### WHAT THE EXERCISE ASKS
Rewrite the lines starting at the one that contains "Open the Native Instruments NI icon top-right" and ending at the one that contains "tap(450, 22)", changing "Undo arrow" to "Redo arrow" and leaving everything else as it is.

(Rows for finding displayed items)
↓

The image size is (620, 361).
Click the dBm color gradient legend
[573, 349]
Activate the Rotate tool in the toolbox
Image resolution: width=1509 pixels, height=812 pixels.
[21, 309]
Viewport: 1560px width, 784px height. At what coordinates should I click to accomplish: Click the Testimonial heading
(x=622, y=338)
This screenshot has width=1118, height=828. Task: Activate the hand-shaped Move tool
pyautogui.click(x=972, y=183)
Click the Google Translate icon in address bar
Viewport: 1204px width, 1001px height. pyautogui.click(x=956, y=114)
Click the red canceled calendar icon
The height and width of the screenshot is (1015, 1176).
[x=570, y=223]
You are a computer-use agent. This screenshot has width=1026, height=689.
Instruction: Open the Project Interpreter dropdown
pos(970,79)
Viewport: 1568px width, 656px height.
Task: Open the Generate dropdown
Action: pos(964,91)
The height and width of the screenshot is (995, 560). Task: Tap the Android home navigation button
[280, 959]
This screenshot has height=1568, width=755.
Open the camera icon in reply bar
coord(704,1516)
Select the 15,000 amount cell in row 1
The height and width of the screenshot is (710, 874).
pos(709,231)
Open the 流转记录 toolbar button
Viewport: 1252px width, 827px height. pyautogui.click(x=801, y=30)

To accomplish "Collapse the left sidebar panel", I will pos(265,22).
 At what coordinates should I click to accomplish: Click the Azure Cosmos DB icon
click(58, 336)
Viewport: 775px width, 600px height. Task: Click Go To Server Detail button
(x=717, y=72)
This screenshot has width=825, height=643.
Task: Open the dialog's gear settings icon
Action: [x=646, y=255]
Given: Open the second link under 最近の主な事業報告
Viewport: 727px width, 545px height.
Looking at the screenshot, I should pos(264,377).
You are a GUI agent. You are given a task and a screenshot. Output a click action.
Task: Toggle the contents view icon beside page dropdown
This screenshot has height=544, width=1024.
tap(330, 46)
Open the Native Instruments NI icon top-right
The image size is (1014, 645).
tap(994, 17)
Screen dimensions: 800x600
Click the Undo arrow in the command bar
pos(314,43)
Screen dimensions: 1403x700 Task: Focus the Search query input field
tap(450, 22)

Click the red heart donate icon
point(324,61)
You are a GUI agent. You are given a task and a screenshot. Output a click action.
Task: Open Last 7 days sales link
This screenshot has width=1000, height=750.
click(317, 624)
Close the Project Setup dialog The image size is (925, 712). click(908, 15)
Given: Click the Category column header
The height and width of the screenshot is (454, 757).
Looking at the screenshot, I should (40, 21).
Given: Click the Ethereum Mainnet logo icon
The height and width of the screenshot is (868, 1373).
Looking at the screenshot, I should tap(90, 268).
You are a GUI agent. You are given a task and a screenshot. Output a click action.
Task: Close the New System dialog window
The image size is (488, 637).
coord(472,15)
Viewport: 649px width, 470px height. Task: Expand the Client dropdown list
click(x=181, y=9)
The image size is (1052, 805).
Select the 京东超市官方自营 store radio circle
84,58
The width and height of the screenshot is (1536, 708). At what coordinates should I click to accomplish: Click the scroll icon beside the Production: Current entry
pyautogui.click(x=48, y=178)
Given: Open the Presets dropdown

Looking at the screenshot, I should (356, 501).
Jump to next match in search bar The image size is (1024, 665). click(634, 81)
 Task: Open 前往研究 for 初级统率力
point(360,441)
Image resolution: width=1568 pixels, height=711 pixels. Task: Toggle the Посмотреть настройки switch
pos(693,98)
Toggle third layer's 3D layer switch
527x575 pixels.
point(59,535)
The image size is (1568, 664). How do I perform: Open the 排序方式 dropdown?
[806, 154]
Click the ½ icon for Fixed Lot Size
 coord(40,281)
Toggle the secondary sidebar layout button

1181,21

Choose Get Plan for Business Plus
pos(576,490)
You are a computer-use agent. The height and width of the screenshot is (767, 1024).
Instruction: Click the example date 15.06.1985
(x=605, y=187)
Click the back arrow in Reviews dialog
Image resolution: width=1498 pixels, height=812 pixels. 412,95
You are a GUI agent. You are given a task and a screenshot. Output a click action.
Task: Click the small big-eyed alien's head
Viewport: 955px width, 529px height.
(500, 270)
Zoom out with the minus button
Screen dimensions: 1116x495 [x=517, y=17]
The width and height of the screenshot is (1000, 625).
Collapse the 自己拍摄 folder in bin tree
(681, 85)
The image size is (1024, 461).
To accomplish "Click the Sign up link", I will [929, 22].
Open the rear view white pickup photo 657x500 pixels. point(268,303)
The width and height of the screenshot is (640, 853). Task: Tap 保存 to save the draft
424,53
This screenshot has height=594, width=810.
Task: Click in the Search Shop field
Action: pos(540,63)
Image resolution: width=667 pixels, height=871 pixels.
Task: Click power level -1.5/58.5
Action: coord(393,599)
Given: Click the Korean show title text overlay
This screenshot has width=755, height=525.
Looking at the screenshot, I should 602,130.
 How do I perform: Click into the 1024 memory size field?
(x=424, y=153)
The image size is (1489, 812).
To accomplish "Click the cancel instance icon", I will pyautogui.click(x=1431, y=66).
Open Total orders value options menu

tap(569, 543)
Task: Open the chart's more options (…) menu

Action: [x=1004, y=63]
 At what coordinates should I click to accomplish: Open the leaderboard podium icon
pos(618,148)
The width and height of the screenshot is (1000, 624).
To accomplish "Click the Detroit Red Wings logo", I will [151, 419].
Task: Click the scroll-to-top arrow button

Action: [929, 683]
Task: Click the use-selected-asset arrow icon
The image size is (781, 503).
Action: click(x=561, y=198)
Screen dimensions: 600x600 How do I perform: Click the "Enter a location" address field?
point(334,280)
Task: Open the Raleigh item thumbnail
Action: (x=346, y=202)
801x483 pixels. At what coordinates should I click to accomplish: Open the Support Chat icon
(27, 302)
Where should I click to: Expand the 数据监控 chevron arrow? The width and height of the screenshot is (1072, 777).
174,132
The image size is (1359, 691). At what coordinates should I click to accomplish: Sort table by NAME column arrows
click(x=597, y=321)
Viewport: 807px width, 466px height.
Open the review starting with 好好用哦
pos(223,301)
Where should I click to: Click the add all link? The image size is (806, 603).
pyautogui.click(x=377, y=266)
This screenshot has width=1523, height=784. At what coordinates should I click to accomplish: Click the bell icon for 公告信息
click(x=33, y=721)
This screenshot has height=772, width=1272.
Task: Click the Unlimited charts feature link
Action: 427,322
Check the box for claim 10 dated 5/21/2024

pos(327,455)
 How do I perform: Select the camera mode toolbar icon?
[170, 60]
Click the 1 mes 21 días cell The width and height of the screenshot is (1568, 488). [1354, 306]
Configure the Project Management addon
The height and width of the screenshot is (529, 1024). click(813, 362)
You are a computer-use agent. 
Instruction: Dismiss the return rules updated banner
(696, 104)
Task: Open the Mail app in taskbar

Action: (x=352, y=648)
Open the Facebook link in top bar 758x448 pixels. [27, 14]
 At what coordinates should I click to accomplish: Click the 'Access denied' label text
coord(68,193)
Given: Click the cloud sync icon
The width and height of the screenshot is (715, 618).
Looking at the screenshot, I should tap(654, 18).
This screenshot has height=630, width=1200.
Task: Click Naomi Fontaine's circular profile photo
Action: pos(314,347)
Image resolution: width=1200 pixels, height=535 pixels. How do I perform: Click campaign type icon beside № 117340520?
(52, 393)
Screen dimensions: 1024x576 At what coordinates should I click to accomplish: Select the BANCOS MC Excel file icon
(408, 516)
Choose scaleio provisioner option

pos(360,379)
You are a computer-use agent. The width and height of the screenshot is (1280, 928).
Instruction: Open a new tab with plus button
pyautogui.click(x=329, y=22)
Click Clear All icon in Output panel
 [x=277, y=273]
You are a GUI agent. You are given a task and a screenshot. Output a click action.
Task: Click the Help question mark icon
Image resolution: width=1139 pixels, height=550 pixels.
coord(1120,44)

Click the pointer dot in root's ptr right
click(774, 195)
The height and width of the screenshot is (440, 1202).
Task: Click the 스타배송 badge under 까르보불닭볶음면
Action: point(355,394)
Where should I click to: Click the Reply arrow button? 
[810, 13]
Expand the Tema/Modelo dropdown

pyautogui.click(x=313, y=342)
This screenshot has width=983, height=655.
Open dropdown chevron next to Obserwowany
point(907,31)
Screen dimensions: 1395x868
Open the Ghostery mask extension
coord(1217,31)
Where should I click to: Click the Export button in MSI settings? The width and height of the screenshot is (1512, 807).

↑

### OUTPUT OF THE TASK
Open the Native Instruments NI icon top-right
The image size is (1014, 645).
tap(994, 17)
Screen dimensions: 800x600
Click the Redo arrow in the command bar
pos(314,43)
Screen dimensions: 1403x700 Task: Focus the Search query input field
tap(450, 22)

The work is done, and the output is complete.